• [Problem to solve] Show every line of the records below that contains the word "width".

• [Data section]
────────────────────────────────────────
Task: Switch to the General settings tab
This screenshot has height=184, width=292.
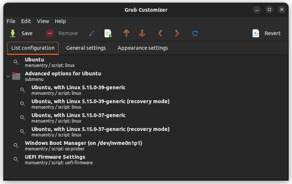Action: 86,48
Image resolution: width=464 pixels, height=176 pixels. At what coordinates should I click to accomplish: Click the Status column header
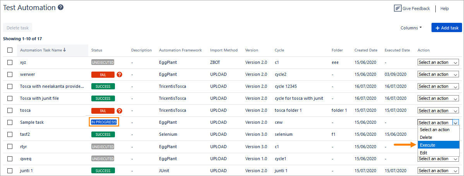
────────────────────────────────────────
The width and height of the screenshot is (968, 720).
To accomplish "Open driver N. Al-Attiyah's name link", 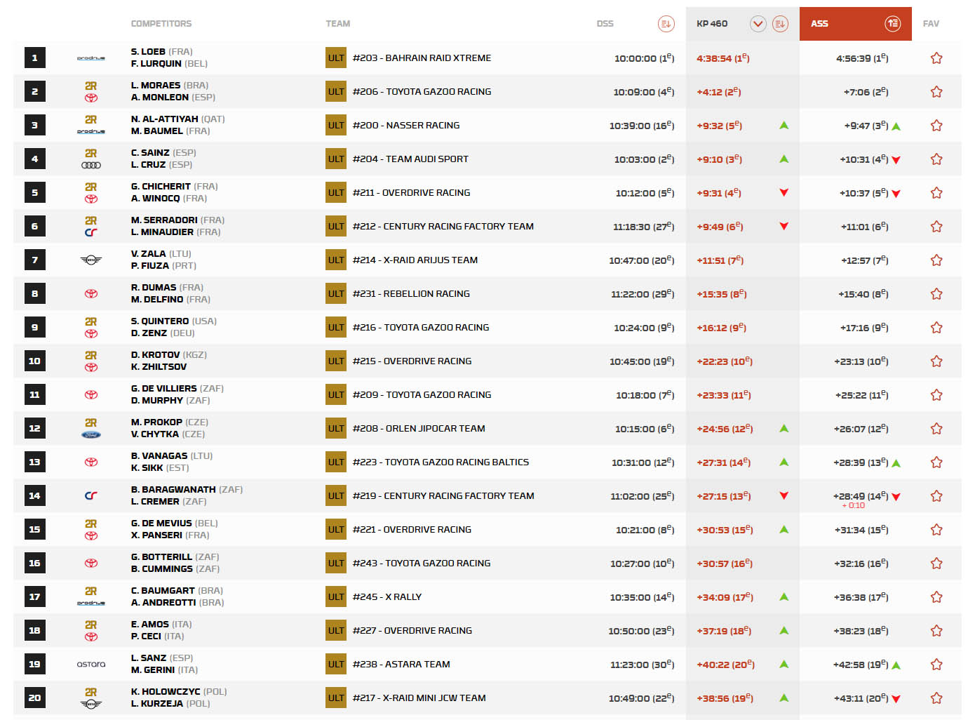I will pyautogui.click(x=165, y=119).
────────────────────────────────────────
• [Response to this task]
This screenshot has height=184, width=292.
Image resolution: width=464 pixels, height=176 pixels. At what coordinates should I click to accomplish: Click the Status column header
The width and height of the screenshot is (968, 720).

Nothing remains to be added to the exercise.